After discovering our mutual love for ’80s companion Tegan over a couple of hot beverages in the middle of London’s ExCel centre, we chatted about her episode whilst also trying not spoil the story for Who fans at nearby tables….

Sarah continues to tell me about how she originally envisioned the Trap Street in Face The Raven.
“In the script I describe that it was hodge-podge of alien spaceship parts, little cubby houses built on top of the era of British architecture. You actually see it in the scenes where the body is preserved. To me the whole street was going to look like that, a mixture of alien tech and old British architecture.”
The Doctor is filled with anger, quite unlike any other time in the show’s history. Was that moment always part of the plan?
“Capaldi’s really good at that. It definitely came through in the very last draft. Because for a long time I think it was she [Clara] went out more quickly but that countdown of two minutes and the Raven taking from its perch, they had less time together.
I think that idea is really important because, to me as a viewer, Peter’s Doctor is uncomfortable with being vulnerable in a way where Ten or Eleven wore their hearts on their sleeves. Capaldi’s Doctor plays it much closer to his chest.
Some people have commented that he’s a Doctor who’s on the spectrum. I think that’s an interesting reading of it – I don’t think that’s the case. I think he doesn’t have much time for other people’s emotions.”
I think these days the term “spectrum” is often overused.
“Yeah, I think it’s a shorthand, an unfair shorthand often. They use it because he’s uncomfortable addressing other people’s emotions, that doesn’t mean to say that there isn’t a broiling sea going on under the surface and usually it’s covered with this grim, grumpy bluster [laughs].
In that moment where he has to say goodbye, there’s a moment where he can’t look at her, his eyes are darting around the room. And she is so centred and so present, she makes him stop and look at her again to face up to it. I think that moment where he doesn’t even know where to look, to me is scarier than when is raging at Ashildr.”
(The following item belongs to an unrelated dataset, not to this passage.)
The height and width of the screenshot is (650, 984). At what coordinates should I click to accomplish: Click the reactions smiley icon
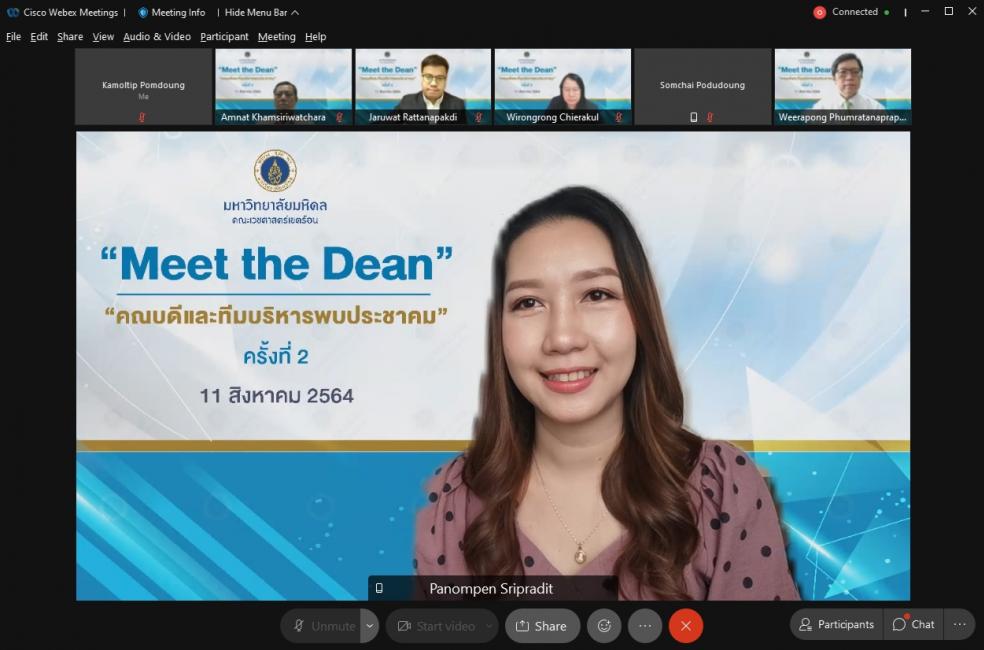click(x=604, y=626)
At what point did you find out Clara was going to die?
“I’d done a complete first draught and that was read by everybody. I came in for second draft meeting and sat there at the table and Steven [Moffat] said, ’Good news is, we really love it. We love it so much, we’d like to talk about putting at this point in the season where it can form the part of an arc.
They told me about Ashildr – I was like, ‘Awesome’ – Ashildr is played by Maisie Williams – and I spilt my water all over the table! [Laughs] We then talked about Clara and at that point I don’t think he [Steven Moffat] knew for absolute certain exactly what he going to do with her end. Certainly death was being talked about but he wasn’t sure if it was going to be in [episode] ten or in twelve. 
We definitely, definitely knew that he wanted eleven [Heaven Sent] to be The Doctor by himself with no hope, no TARDIS, and no friends.
In talking about it, it didn’t make sense that Clara would be left behind because if Clara is left behind, when you see The Doctor alone in eleven there’s a possibility that she could rock up in the TARDIS or whatever. 
Dollard with Peter Harness & Steven Moffat at the Doctor Who Festival (BBC Worldwide)

So in that meeting it was decided I would be given the chance to write that script. Things weren’t completely nailed down but we knew we needed The Doctor to have the teleportation bracelet on and then taken away. Ashildr had to have good intentions and have a go at the death! Even though I was definitely in the season by that point, that was in motion as well. I think that was putting a lot trust in a writer they didn’t completely know. It was still in a state of flux until they read what I’d done but they liked it so it was fine.
I felt like, ‘He’s putting a lot of trust in me, so that’s great!’ [Laughs]”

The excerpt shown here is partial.